抄録
We describe a rapid and sensitive method for the quantitative analysis of the immunosuppressant sirolimus in whole blood using liquid chromatography/electrospray tandem mass spectrometry (LC/ESI-MS/MS). Ascomycin was first added to samples as the internal standard and then they were purified by precipitating blood protein with a zinc sulfate/methanol solution. Next, chromatographic separation was conducted using a Capcell Pak UG 120 (1.5 x 150 mm, 5μm) column with the mobile phase consisting of methanol/10 mM ammonium acetate (70/30, v/v, pH 7.0) at a flow-rate of 0.1 mL/min. Selected reaction monitoring (SRM) of the above compounds (m/z 932>m/z 865 for sirolimus and m/z 809>m/z 765 for ascomycin, respectively) was performed using ESI in the positive ion mode.

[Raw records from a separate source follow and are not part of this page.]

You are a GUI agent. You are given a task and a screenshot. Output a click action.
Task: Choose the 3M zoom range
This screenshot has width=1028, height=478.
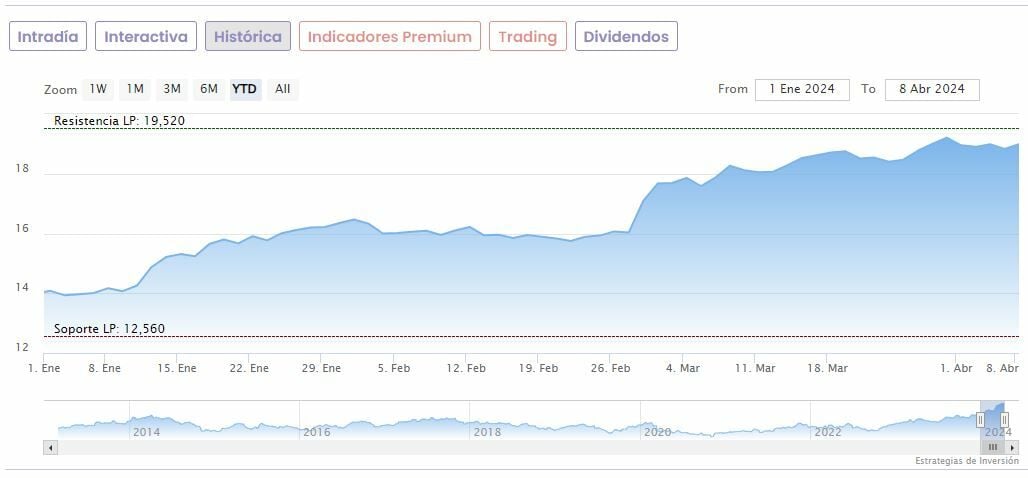click(x=172, y=89)
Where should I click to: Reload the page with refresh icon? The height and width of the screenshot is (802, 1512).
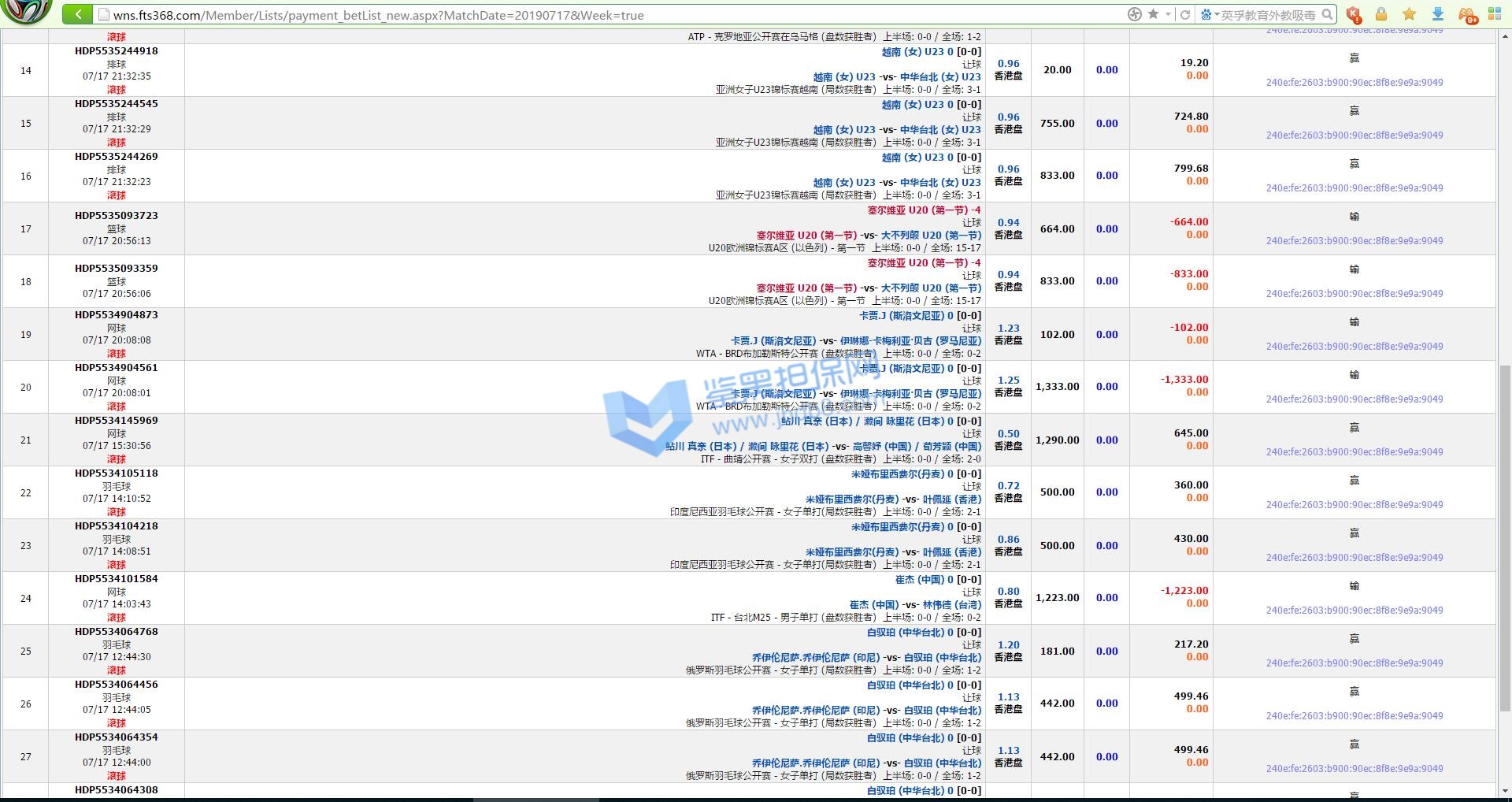[x=1184, y=14]
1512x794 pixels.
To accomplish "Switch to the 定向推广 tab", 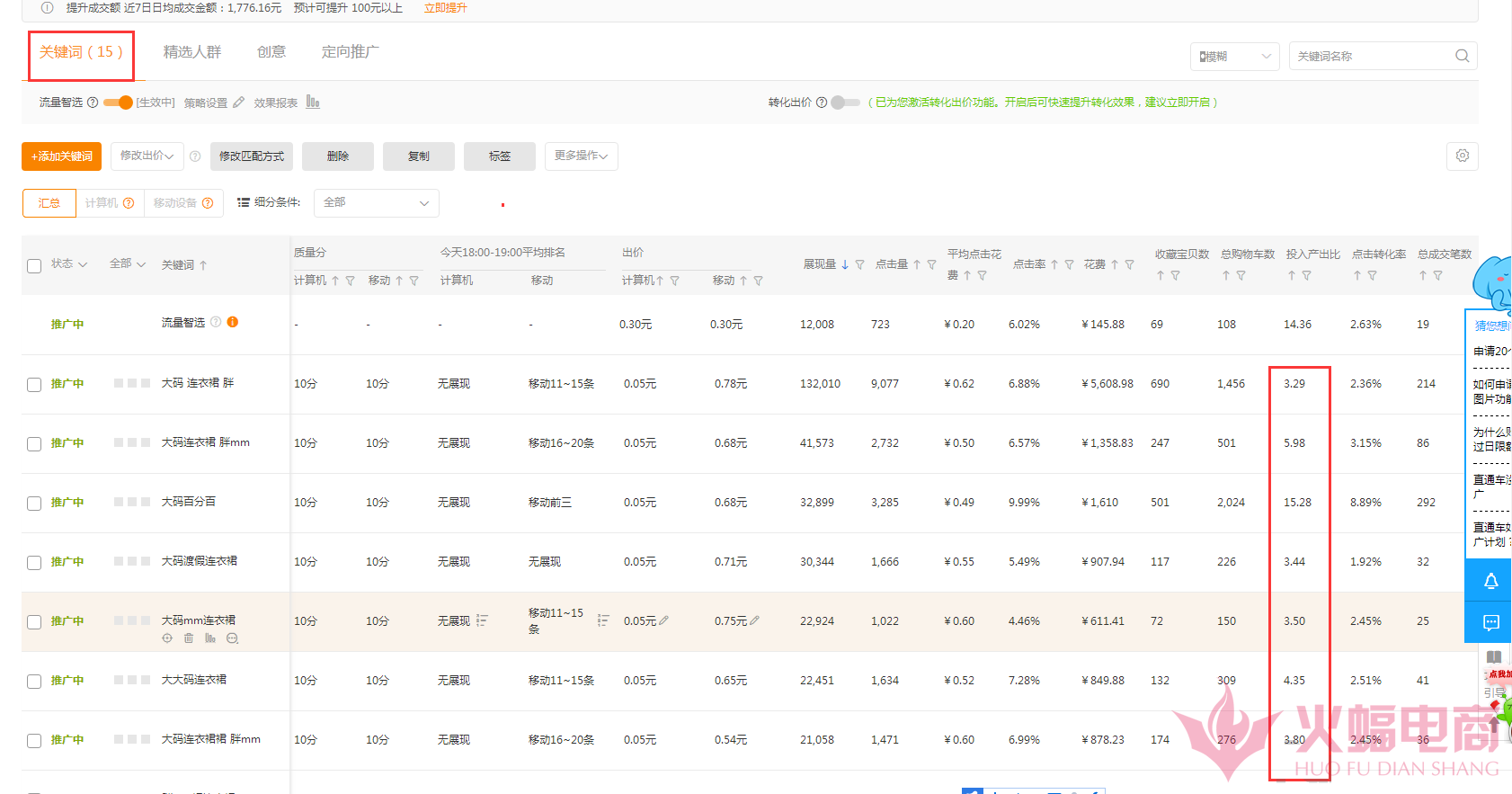I will coord(350,52).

In whole blood samples from healthy subjects and a patient receiving sirolimus, no interfering peaks were observed. The assay produced a linear dynamic range of 1-100 ng/mL (r<0.999) for sirolimus in whole blood and the lower limit of detection was 0.5 ng/mL (S/N>3). The method of analysis we studied provides acceptable intra-and inter-assay accuracy and precision in the expected therapeutic range.
In conclusion, the simplicity and sensitivity of our method make it suitable for the therapeutic drug monitoring of sirolimus.